Marée noire à Oman : la « flotte fantôme » russe souille un paradis de biodiversité
Le pétrole a fini par gagner la terre ferme. L'autorité environnementale omanaise a confirmé, mercredi 12 août, que les fuites du pétrolier échoué près de l'archipel d'al-Hallaniyat ont atteint les plages de Ras Madrakah. Un paradis de biodiversité, transformé en parking à pétrole. Tout le monde sait que la mousson complique les opérations. Ben voyons.
Un navire fantôme au cœur d'une réserve naturelle protégée
Le coupable s'appelle Caroline Bezengi. Ce pétrolier, soupçonné d'appartenir à la « flotte fantôme » russe, s'est échoué fin juin après trois explosions d'origine inconnue. Une enquête de l'AFP a révélé que ce vieux rafiot naviguait sans pavillon clair, contournant les sanctions occidentales pour exporter le pétrole de Moscou. Pendant ce temps, les écologistes de Greenpeace et de l'ONG néerlandaise PAX crient à la catastrophe régionale imminente. Ils ont raison, mais ils auraient pu le dire plus tôt.
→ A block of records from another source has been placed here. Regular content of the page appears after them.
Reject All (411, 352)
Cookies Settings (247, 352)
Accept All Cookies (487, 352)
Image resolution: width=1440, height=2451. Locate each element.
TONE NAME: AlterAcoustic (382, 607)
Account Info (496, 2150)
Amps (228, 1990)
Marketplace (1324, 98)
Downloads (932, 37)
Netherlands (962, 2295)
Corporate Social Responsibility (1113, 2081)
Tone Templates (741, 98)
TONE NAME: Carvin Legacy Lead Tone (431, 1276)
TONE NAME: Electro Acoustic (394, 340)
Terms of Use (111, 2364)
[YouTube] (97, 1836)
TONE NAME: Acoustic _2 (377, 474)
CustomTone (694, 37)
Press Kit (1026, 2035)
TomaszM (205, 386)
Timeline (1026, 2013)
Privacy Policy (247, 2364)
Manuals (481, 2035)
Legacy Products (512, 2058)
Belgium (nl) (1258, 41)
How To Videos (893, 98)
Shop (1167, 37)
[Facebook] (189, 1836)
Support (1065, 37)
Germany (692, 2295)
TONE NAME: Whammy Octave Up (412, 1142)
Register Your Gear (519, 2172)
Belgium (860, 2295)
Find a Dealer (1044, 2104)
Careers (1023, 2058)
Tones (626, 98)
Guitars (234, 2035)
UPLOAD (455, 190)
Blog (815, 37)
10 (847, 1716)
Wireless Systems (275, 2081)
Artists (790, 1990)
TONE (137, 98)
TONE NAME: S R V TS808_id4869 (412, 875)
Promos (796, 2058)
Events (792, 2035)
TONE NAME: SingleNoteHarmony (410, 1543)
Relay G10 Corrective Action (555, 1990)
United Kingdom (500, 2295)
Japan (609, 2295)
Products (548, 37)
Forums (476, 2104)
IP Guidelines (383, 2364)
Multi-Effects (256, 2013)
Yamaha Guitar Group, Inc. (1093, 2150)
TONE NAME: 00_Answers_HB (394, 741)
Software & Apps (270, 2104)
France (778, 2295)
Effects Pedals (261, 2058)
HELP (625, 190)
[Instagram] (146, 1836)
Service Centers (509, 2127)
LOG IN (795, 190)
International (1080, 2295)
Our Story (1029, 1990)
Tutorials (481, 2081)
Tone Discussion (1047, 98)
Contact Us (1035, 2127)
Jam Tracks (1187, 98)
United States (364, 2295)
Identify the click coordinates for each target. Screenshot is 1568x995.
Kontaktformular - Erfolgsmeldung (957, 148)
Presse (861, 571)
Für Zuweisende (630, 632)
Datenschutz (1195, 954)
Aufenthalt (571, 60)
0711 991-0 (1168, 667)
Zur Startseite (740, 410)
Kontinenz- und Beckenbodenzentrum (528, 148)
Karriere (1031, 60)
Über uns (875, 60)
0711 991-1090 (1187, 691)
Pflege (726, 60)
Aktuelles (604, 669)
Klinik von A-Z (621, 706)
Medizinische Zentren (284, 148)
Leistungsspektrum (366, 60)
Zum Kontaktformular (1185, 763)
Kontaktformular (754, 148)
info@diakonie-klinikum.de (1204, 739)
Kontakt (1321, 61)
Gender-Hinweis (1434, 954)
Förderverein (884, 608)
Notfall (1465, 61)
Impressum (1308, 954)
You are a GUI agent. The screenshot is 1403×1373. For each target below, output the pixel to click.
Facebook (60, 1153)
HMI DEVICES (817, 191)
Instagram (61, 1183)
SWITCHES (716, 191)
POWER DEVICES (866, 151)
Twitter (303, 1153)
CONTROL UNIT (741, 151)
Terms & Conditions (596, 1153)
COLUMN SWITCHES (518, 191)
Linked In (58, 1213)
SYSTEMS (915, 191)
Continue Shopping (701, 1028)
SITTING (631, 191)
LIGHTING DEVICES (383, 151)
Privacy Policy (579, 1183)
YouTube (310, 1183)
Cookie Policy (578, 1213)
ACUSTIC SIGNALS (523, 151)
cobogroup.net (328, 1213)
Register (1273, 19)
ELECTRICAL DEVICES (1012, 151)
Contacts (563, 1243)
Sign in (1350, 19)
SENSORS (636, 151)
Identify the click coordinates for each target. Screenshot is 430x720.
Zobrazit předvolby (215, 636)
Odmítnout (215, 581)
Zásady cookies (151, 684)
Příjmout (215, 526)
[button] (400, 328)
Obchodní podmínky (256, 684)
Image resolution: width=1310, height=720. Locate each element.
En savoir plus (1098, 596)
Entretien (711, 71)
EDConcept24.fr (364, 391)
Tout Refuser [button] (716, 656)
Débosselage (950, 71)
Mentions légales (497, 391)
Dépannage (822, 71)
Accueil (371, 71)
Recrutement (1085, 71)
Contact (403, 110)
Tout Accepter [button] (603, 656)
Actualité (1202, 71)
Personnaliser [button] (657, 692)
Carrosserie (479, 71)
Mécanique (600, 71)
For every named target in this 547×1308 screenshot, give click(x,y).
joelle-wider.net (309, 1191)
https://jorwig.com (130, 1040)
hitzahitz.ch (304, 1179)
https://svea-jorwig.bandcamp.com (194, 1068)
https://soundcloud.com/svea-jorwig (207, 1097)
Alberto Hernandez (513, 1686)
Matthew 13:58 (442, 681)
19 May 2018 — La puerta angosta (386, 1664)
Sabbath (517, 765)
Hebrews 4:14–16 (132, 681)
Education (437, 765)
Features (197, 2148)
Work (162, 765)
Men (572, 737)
Quarante kilomètres de côtes menacés par la nappe de pétrole
Selon l'agence officielle ONA, la nappe pourrait polluer jusqu'à 40 kilomètres de côtes dans la zone, et 10 à 20 kilomètres des plages sud de l'île de Masirah. Les autorités appellent pêcheurs et public à la vigilance. L'Organisation maritime mondiale (OMI) « surveille de près » la situation, tout en admettant que la mousson a entravé l'accès au navire. Les conditions météorologiques difficiles compliquent les opérations techniques. Traduction : on ne peut rien faire, on attend que ça passe.
La « flotte fantôme » russe, un risque connu et ignoré
Les experts mettent régulièrement en garde contre ces bateaux vétustes que Moscou utilise pour contourner les sanctions. Résultat : une réserve naturelle créée en 2025 pour préserver les écosystèmes fragiles de la région, déjà souillée par une marée noire. Les élites déconnectées préfèrent parler de transition écologique pendant que les vieux tankers russes crachent leur cargaison dans des sanctuaires marins. La souveraineté environnementale, c'est aussi savoir dire non à ces navires poubelles.
Incident séparé en Iran : le détroit d'Ormuz sous tension
Dans un autre épisode, une fuite de pétrole a atteint les îles iraniennes de Qeshm et Hengam, polluant plages et mangrove. Selon le site de suivi maritime TankerTrackers, la marée noire proviendrait de l'attaque iranienne contre le vraquier Minoan Pioneer, perpétrée dans les eaux omanaises le 3 août. Le porte-parole de la diplomatie iranienne, Esmaïl Baghaï, nie toute responsabilité et pointe du doigt un « vraquier étranger ». Les premières preuves indiquent, selon lui, que ce navire est à l'origine de la pollution. Bien sûr. C'est toujours la faute des autres.
Pendant que les pétroliers fantômes naviguent en toute impunité, ce sont les pêcheurs locaux et les contribuables qui paient. Comme toujours, c'est Nicolas qui paye. En attendant, la mer d'Arabie devient un champ de bataille où les intérêts géopolitiques priment sur la protection de la nature. L'ordre international, c'est aussi ça : des règles pour les petits, et des passe-droits pour les gros.
FAQ : comprendre la marée noire à Oman
Qu'est-ce que la « flotte fantôme » russe ?
C'est un ensemble de pétroliers souvent vétustes, sans assurance claire, que la Russie utilise pour exporter son pétrole en contournant les sanctions occidentales imposées depuis la guerre en Ukraine.
Quelles sont les conséquences de cette marée noire ?
La nappe de pétrole pourrait polluer jusqu'à 40 kilomètres de côtes omanaises, menaçant une réserve naturelle créée en 2025 pour protéger des écosystèmes fragiles et une faune rare.
Qui est responsable de la pollution en Iran ?
Selon TankerTrackers, la marée noire sur les îles iraniennes proviendrait de l'attaque iranienne contre le vraquier Minoan Pioneer. Téhéran rejette cette accusation et évoque un « vraquier étranger ».